Re: Container restart issue: Failed to attach 1 to compat systemd cgroup

Lewis Gaul <lewis.gaul@xxxxxxxxx> · Thu, 12 Jan 2023 15:48:58 +0000

Another data point: I can reproduce on Ubuntu 18.04 host which has systemd v237 in *hybrid* cgroup mode (assuming I've understood the definition of hybrid, as per my previous email). So it's looking like it might be an issue with interoperation between host and container systemd, introduced somewhere between v239 and v245 for host systemd when the container is running v245 (also seen with v244 and v249).
Thanks,
Lewis

On Thu, 12 Jan 2023 at 15:31, Lewis Gaul <lewis.gaul@xxxxxxxxx> wrote:
Hey Michal,
Thanks for the reply.

> I'd suggest looking at debug level logs from the hosts systemd around the time of the container restart.

Could you suggest commands to run to do this?

> What is the host's systemd version and cgroup mode (legacy,hybrid,unified)? (I'm not sure what the distros in your original message referred to.)

The issue has been seen on Centos 8.2 and 8.4 host distro, but not seen on Ubuntu 20.04. The former has systemd v239 and appears to be in 'legacy' cgroup mode (no /sys/fs/cgroup/unified cgroup2 mount), whereas the latter has systemd v245 and is in what I believe you'd refer to as 'hybrid' mode (with the /sys/fs/cgroup/unified cgroup2 mount).

Should we be suspicious of the host systemd version and/or the fact that the host is in 'legacy' mode while the container (based on the systemd version being higher) is in 'hybrid' mode? Maybe we should try telling the container systemd to run in 'legacy' mode somehow?

Thanks,
Lewis

On Thu, 12 Jan 2023 at 13:12, Michal Koutný <mkoutny@xxxxxxxx> wrote:
Hello.

On Tue, Jan 10, 2023 at 03:28:04PM +0000, Lewis Gaul <lewis.gaul@xxxxxxxxx> wrote:

> I can confirm that the container has permissions since executing a 'mkdir'

> in /sys/fs/cgroup/systemd/machine.slice/libpod-<ctr-id>.scope/ inside the

> container succeeds after the restart, so I have no idea why systemd is not

> creating the 'init.scope/' dir.

It looks like it could also be a race/deferred impact from host's systemd.

> I notice that inside the container's systemd cgroup mount

> 'system.slice/' does exist, but 'user.slice/' also does not (both

> exist on normal boot). Is there any way I can find systemd logs that

> might indicate why the cgroup dir creation is failing?
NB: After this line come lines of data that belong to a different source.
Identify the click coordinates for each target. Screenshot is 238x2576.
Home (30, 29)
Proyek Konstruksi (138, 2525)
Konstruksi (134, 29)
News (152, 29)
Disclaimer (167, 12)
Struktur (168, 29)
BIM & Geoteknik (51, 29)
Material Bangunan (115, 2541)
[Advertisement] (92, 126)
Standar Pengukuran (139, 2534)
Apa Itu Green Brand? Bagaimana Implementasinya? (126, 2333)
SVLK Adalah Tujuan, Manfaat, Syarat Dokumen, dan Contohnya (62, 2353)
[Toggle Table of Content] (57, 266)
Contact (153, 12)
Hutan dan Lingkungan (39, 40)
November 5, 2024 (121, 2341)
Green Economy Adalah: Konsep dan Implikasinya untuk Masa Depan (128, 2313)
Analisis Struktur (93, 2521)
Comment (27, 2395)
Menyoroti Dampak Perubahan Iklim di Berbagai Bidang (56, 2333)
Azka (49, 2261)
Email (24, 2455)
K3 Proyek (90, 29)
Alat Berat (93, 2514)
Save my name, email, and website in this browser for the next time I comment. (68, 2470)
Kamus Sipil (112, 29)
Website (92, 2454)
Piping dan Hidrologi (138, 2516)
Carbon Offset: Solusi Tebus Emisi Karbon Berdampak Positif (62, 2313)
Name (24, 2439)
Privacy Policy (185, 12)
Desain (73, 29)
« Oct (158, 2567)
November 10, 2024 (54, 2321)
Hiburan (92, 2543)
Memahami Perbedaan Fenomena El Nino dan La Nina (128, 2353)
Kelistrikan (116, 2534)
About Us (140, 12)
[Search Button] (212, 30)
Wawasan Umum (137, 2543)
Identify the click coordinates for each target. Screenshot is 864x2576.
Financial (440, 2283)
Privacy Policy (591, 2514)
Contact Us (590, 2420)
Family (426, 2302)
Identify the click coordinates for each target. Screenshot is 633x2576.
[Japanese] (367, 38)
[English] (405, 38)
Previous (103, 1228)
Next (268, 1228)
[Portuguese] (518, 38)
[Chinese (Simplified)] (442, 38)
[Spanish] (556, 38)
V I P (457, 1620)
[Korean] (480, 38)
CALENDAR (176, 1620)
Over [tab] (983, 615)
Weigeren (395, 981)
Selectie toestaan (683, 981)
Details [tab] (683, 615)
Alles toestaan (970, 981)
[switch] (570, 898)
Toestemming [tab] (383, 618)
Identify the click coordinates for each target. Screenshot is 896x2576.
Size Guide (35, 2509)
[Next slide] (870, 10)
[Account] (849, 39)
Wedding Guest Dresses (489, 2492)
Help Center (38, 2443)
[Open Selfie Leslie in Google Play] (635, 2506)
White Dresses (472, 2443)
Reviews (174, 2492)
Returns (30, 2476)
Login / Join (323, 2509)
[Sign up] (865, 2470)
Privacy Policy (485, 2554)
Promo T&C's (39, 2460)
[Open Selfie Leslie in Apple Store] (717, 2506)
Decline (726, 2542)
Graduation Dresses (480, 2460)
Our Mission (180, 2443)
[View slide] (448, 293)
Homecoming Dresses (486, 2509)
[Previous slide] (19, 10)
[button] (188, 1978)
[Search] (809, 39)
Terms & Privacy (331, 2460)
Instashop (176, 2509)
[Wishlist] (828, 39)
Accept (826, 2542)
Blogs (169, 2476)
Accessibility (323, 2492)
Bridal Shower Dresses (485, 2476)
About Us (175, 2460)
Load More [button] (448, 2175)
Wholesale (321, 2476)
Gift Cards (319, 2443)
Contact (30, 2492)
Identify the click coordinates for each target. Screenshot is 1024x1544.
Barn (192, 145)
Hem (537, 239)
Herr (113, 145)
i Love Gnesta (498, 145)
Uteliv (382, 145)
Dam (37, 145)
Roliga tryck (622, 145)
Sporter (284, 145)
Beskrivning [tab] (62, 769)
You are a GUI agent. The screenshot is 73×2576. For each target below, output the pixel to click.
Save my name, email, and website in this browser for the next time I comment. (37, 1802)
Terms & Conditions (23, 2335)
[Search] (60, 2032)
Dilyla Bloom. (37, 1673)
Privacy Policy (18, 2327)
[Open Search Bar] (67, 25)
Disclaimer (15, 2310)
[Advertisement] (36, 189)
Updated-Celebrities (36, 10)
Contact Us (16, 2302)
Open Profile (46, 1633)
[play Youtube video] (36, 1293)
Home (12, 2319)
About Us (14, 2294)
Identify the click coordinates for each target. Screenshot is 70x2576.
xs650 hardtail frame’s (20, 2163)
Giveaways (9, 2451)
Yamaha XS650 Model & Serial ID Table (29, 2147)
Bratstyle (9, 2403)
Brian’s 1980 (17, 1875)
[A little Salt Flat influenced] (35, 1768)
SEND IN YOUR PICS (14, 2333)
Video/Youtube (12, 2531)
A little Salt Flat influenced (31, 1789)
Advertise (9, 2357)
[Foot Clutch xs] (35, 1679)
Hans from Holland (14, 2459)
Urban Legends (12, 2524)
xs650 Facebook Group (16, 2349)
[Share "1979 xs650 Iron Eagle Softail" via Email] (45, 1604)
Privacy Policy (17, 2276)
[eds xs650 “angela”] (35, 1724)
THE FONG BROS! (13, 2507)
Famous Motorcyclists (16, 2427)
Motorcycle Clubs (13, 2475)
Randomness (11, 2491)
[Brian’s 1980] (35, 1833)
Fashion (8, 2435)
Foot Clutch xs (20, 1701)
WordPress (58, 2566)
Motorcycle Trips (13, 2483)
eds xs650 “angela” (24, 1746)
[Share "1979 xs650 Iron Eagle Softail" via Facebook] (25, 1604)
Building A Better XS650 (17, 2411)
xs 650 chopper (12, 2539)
I'd suggest looking at debug level logs from the hosts systemd around

the time of the container restart.

> I could raise this with the podman team, but it seems more in the systemd

> area given it's a systemd warning and I would expect systemd to be creating

> this cgroup dir?

What is the host's systemd version and cgroup mode

(legacy,hybrid,unified)? (I'm not sure what the distros in your original

message referred to.)

Thanks,

Michal